Eliza stole up behind him. One step, another. Any moment, a floorboard would creak and give her away . . .

She dived.
Slam!
They collided, and hit the stage, jarring.

“Ha! Dr. Jekyll. I've been waiting for you.” He twisted on top of her like a snake, stinking of whiskey and those foul, decaying ingredients.

She struggled. He fought with a cornered rat's ferocity, grabbing her arms, kneeing for her guts, forcing her to the floor . . . and all the while, he laughed.

But Lizzie snarled bitter fury and
swelled,
filling Eliza's muscles with renewed strength.

She wrapped her legs around Quick, hurling him onto his back in a billow of red velvet.

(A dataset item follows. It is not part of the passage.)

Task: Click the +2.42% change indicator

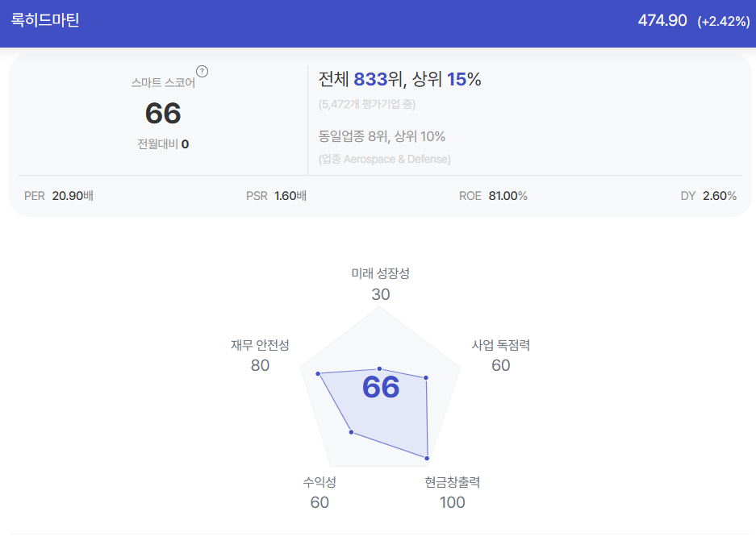Action: (723, 21)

Jumped astride him, grabbed
his hair, and jammed her stinger under his chin. “Fiend,” she spat, in a shaking voice not wholly her own, “give me one reason I shouldn't kill you right now.”

Quick's eyes glittered balefully. He wriggled one arm free, scrabbling for his tongs and the red-hot crucible. Her thumb tightened on the stinger's switch . . .

Bang!
Electric lights popped on.

Eliza's skin wriggled. Her hair sprang loose and darkened, flesh crawling and
stretching
. Boots pounded down the aisles, bringing listless screams from Quick's wretched victims. Her head splits,
our
head, our eyes boggle and swell as if we're both seeing double. Half blind, we squint up together . . . into the grinning mustachioed mug of Chief Inspector Reeve.

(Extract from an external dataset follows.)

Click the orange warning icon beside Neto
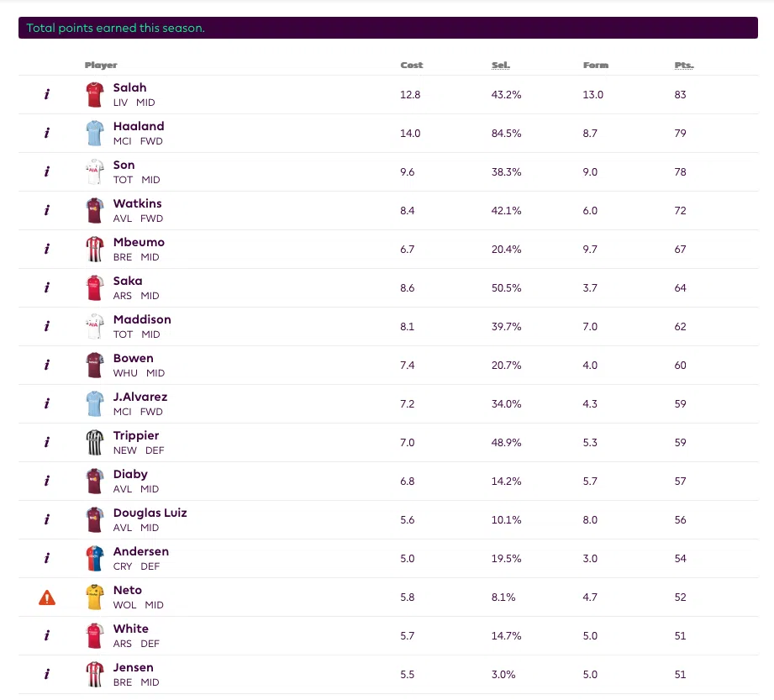Viewport: 774px width, 700px height. [47, 597]
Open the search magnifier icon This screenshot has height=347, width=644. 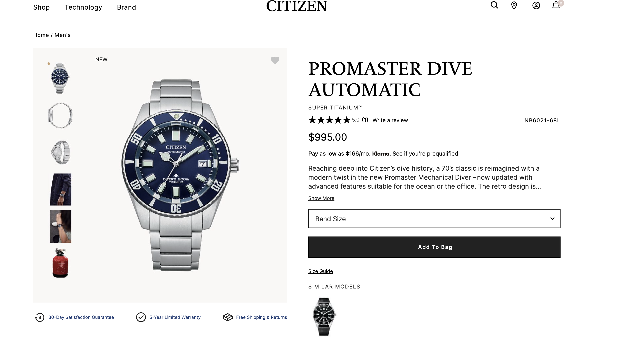click(494, 5)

Suddenly crushers close in, truncheons bristling, a net of blue-coated wrath. Between our thighs, Moriarty Quick chortles like a half-brained magpie. “Now here's a pretty problem.”

Eliza and I fight over breath, and I win. Quick ain't wrong. Bad enough that Reeve's arrested me on no evidence before. Fact is, the Royal could nail his arse to the wall for employing a heretic. If
she
pops out o' me, and he learns what he's unwittingly harbored? We'll never get out of whatever stink-mud hellhole he tosses us in.

“'Ello, 'ello,” cries I, “if it ain't Chief Inspector Nitwit!”

Reeve kicks Quick in the face. “Lads,” orders he, “arrest this skinny Irish idiot for murder. Knew that evidence of mine would be watertight.”

Eliza splutters in my chest.
I was wrong about Quick, you idiot. It won't stick! The real killer is still at large. You're making a terrible mistake!

I laugh at Reeve, mocking. Stealing our hard-earned evidence. Taking her credit, just as he done to Harley Griffin—but we had it arse-about. He's got the wrong man. Serves the thieving little rat turd right.

“And arrest this mouthy skirt, too,” adds Reeve, his triumphant grin setting my teeth a-tingle, “for disturbing the Queen's peace. That Royal Society prat's dirty bit of quim, eh? Don't think I've forgotten you, missy.”

Quick's laughing gaze meets ours, conspiratorial. He's bleeding, a tooth broken, happy as a drunken clam. Utterly off his rocker.

And with a snaky whiplash, he grabs his glowing tongs, and flings 'em.

Spoingg!
I go flying across the stage. Reeve swears. Constables yell and scatter. The spinning tongs hit a crusher in the face.
Ssss!
He screeches, clutching his raw-burned cheek.

Quick springs up, and upends the crucible, a river of molten red. Blinding black smoke chokes the room. The stage catches fire, flames chewing up the dry-rotted wood. The half-witted circus creatures screech and caper. The air fills with screams as half-clothed ladies and gents bang drunkenly into furniture or fall into the pit where scaly things munch and writhe.

Triumphantly, Quick bolts, but a pack of roaring coppers crash-tackle him to the stage, slamming his face into hot floorboards.
Crunch!
Blood splashes. Ow, did that hurt? So sad.